• Study material

--- --- ---

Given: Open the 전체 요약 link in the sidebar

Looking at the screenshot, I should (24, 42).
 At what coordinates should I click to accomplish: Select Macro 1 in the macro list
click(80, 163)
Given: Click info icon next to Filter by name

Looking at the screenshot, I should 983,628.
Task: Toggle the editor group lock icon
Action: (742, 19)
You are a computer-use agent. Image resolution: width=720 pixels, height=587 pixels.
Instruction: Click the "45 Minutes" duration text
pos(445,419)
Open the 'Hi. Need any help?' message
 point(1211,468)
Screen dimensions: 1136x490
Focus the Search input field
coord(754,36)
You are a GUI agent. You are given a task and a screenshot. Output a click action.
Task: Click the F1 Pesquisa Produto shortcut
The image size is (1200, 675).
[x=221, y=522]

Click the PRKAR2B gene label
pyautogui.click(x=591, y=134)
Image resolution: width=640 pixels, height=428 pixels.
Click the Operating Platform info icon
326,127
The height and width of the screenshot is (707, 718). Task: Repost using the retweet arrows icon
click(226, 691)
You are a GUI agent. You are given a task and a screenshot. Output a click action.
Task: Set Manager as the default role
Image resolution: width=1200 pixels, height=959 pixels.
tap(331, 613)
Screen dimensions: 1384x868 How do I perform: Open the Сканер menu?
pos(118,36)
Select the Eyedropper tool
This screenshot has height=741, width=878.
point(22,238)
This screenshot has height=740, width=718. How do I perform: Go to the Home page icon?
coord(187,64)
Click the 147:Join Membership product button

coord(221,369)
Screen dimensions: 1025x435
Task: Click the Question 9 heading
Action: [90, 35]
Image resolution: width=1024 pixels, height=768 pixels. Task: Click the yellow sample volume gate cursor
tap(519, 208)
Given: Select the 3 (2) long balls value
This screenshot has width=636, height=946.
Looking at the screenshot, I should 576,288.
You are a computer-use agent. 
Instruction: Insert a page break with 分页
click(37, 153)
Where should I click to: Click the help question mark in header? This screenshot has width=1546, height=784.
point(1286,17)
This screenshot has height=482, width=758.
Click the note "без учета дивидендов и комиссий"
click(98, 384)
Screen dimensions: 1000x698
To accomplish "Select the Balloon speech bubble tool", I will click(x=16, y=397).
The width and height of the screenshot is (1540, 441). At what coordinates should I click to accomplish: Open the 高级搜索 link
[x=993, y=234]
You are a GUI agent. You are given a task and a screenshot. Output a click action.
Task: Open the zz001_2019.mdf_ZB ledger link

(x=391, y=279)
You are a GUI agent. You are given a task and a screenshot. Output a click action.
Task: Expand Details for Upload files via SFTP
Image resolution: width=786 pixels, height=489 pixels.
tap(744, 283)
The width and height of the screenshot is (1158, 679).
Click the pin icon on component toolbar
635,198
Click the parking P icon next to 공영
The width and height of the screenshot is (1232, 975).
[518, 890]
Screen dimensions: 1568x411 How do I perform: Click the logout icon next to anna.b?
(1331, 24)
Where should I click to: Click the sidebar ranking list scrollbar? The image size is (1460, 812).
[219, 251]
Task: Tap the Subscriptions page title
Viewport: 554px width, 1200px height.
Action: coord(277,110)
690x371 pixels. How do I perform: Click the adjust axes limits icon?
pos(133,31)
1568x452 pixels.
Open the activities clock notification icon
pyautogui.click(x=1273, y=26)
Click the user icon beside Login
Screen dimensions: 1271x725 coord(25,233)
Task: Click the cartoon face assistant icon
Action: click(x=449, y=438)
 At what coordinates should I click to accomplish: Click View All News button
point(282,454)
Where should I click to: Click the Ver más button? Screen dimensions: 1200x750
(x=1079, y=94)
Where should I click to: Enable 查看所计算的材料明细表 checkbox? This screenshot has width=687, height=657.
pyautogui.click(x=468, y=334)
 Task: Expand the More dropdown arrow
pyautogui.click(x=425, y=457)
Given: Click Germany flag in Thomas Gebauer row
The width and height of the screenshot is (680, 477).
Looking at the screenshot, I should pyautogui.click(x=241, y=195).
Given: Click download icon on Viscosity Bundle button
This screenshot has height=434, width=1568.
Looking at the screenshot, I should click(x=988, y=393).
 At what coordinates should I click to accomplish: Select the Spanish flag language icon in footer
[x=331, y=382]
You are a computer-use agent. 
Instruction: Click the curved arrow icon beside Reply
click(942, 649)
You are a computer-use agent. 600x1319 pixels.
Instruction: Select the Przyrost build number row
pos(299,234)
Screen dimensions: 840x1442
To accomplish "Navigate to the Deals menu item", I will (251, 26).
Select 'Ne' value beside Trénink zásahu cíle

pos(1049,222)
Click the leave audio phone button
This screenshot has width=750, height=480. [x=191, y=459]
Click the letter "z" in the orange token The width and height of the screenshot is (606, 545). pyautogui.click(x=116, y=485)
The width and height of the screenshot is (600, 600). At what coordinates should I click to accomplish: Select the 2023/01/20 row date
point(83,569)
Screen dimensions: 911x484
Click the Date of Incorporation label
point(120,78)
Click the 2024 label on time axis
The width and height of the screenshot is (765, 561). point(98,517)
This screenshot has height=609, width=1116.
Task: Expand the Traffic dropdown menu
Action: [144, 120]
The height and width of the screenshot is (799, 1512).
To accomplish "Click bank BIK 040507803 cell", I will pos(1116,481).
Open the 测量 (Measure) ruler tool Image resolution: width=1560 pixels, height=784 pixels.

--- --- ---

• Work request
Please repeat the listing exactly, with nothing left out.

• Result
Given: Open the 전체 요약 link in the sidebar

Looking at the screenshot, I should (24, 42).
 At what coordinates should I click to accomplish: Select Macro 1 in the macro list
click(80, 163)
Given: Click info icon next to Filter by name

Looking at the screenshot, I should 983,628.
Task: Toggle the editor group lock icon
Action: (742, 19)
You are a computer-use agent. Image resolution: width=720 pixels, height=587 pixels.
Instruction: Click the "45 Minutes" duration text
pos(445,419)
Open the 'Hi. Need any help?' message
 point(1211,468)
Screen dimensions: 1136x490
Focus the Search input field
coord(754,36)
You are a GUI agent. You are given a task and a screenshot. Output a click action.
Task: Click the F1 Pesquisa Produto shortcut
The image size is (1200, 675).
[x=221, y=522]

Click the PRKAR2B gene label
pyautogui.click(x=591, y=134)
Image resolution: width=640 pixels, height=428 pixels.
Click the Operating Platform info icon
326,127
The height and width of the screenshot is (707, 718). Task: Repost using the retweet arrows icon
click(226, 691)
You are a GUI agent. You are given a task and a screenshot. Output a click action.
Task: Set Manager as the default role
Image resolution: width=1200 pixels, height=959 pixels.
tap(331, 613)
Screen dimensions: 1384x868 How do I perform: Open the Сканер menu?
pos(118,36)
Select the Eyedropper tool
This screenshot has height=741, width=878.
point(22,238)
This screenshot has height=740, width=718. How do I perform: Go to the Home page icon?
coord(187,64)
Click the 147:Join Membership product button

coord(221,369)
Screen dimensions: 1025x435
Task: Click the Question 9 heading
Action: [90, 35]
Image resolution: width=1024 pixels, height=768 pixels. Task: Click the yellow sample volume gate cursor
tap(519, 208)
Given: Select the 3 (2) long balls value
This screenshot has width=636, height=946.
Looking at the screenshot, I should 576,288.
You are a computer-use agent. 
Instruction: Insert a page break with 分页
click(37, 153)
Where should I click to: Click the help question mark in header? This screenshot has width=1546, height=784.
point(1286,17)
This screenshot has height=482, width=758.
Click the note "без учета дивидендов и комиссий"
click(98, 384)
Screen dimensions: 1000x698
To accomplish "Select the Balloon speech bubble tool", I will click(x=16, y=397).
The width and height of the screenshot is (1540, 441). At what coordinates should I click to accomplish: Open the 高级搜索 link
[x=993, y=234]
You are a GUI agent. You are given a task and a screenshot. Output a click action.
Task: Open the zz001_2019.mdf_ZB ledger link

(x=391, y=279)
You are a GUI agent. You are given a task and a screenshot. Output a click action.
Task: Expand Details for Upload files via SFTP
Image resolution: width=786 pixels, height=489 pixels.
tap(744, 283)
The width and height of the screenshot is (1158, 679).
Click the pin icon on component toolbar
635,198
Click the parking P icon next to 공영
The width and height of the screenshot is (1232, 975).
[518, 890]
Screen dimensions: 1568x411 How do I perform: Click the logout icon next to anna.b?
(1331, 24)
Where should I click to: Click the sidebar ranking list scrollbar? The image size is (1460, 812).
[219, 251]
Task: Tap the Subscriptions page title
Viewport: 554px width, 1200px height.
Action: coord(277,110)
690x371 pixels. How do I perform: Click the adjust axes limits icon?
pos(133,31)
1568x452 pixels.
Open the activities clock notification icon
pyautogui.click(x=1273, y=26)
Click the user icon beside Login
Screen dimensions: 1271x725 coord(25,233)
Task: Click the cartoon face assistant icon
Action: click(x=449, y=438)
 At what coordinates should I click to accomplish: Click View All News button
point(282,454)
Where should I click to: Click the Ver más button? Screen dimensions: 1200x750
(x=1079, y=94)
Where should I click to: Enable 查看所计算的材料明细表 checkbox? This screenshot has width=687, height=657.
pyautogui.click(x=468, y=334)
 Task: Expand the More dropdown arrow
pyautogui.click(x=425, y=457)
Given: Click Germany flag in Thomas Gebauer row
The width and height of the screenshot is (680, 477).
Looking at the screenshot, I should pyautogui.click(x=241, y=195).
Given: Click download icon on Viscosity Bundle button
This screenshot has height=434, width=1568.
Looking at the screenshot, I should click(x=988, y=393).
 At what coordinates should I click to accomplish: Select the Spanish flag language icon in footer
[x=331, y=382]
You are a computer-use agent. 
Instruction: Click the curved arrow icon beside Reply
click(942, 649)
You are a computer-use agent. 600x1319 pixels.
Instruction: Select the Przyrost build number row
pos(299,234)
Screen dimensions: 840x1442
To accomplish "Navigate to the Deals menu item", I will (251, 26).
Select 'Ne' value beside Trénink zásahu cíle

pos(1049,222)
Click the leave audio phone button
This screenshot has width=750, height=480. [x=191, y=459]
Click the letter "z" in the orange token The width and height of the screenshot is (606, 545). pyautogui.click(x=116, y=485)
The width and height of the screenshot is (600, 600). At what coordinates should I click to accomplish: Select the 2023/01/20 row date
point(83,569)
Screen dimensions: 911x484
Click the Date of Incorporation label
point(120,78)
Click the 2024 label on time axis
The width and height of the screenshot is (765, 561). point(98,517)
This screenshot has height=609, width=1116.
Task: Expand the Traffic dropdown menu
Action: [144, 120]
The height and width of the screenshot is (799, 1512).
To accomplish "Click bank BIK 040507803 cell", I will pos(1116,481).
Open the 测量 (Measure) ruler tool Image resolution: width=1560 pixels, height=784 pixels.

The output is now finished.